### Gestellte Aufgabe
Filtere aus dem folgenden Material jede Zeile heraus, in der das Wort „screenshot“ vorkommt, und gib diese Zeilen unverändert wieder.

### Übungsmaterial
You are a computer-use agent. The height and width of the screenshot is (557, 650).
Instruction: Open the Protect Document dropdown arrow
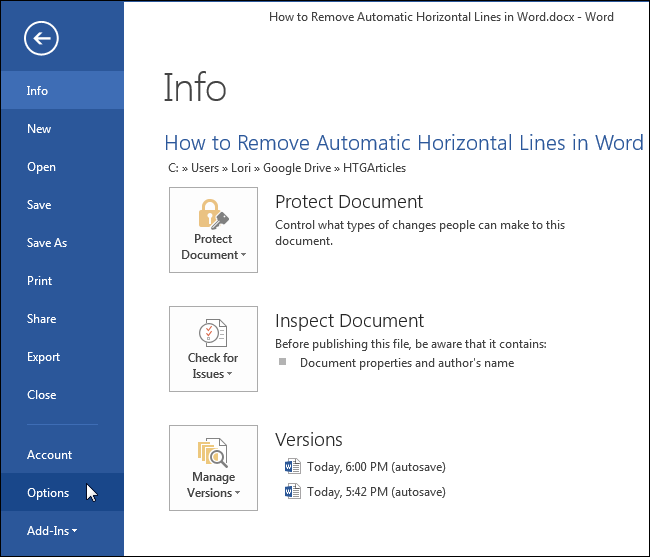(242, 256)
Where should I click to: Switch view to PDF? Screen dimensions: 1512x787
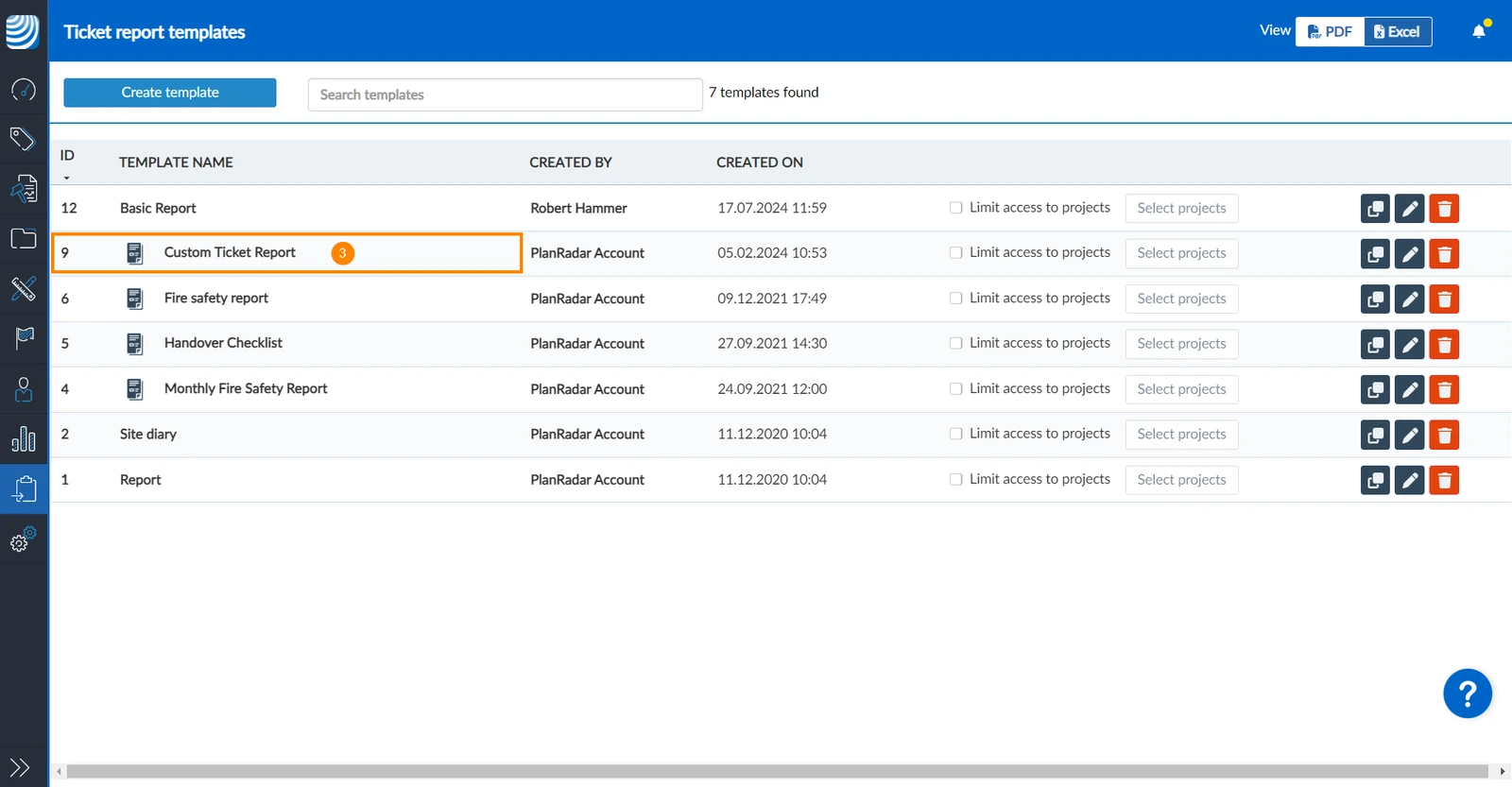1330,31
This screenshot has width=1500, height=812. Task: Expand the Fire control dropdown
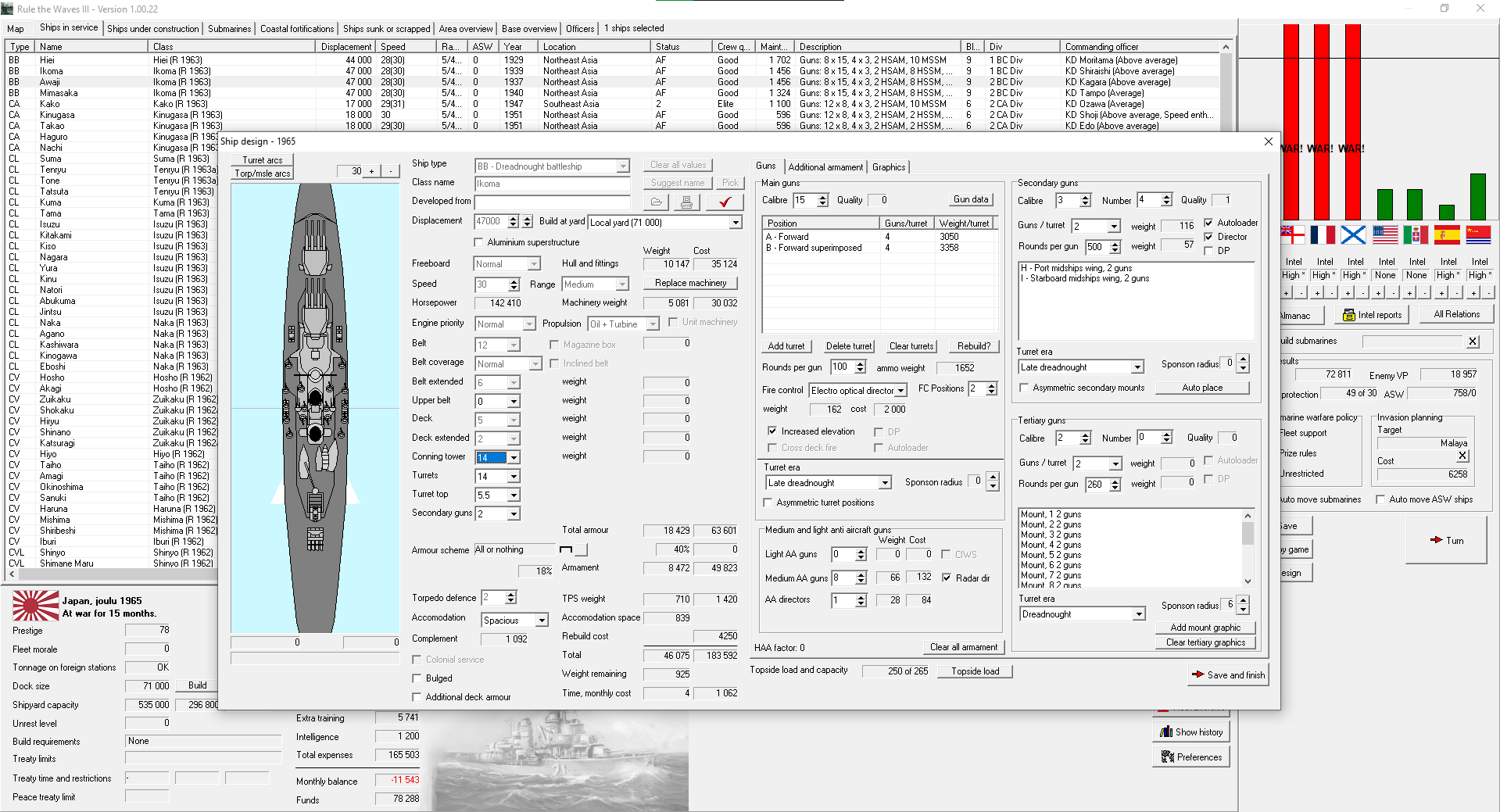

### Vollständige Antwort
You are a computer-use agent. The height and width of the screenshot is (557, 650).
This screenshot has width=1500, height=812. Task: Expand the Fire control dropdown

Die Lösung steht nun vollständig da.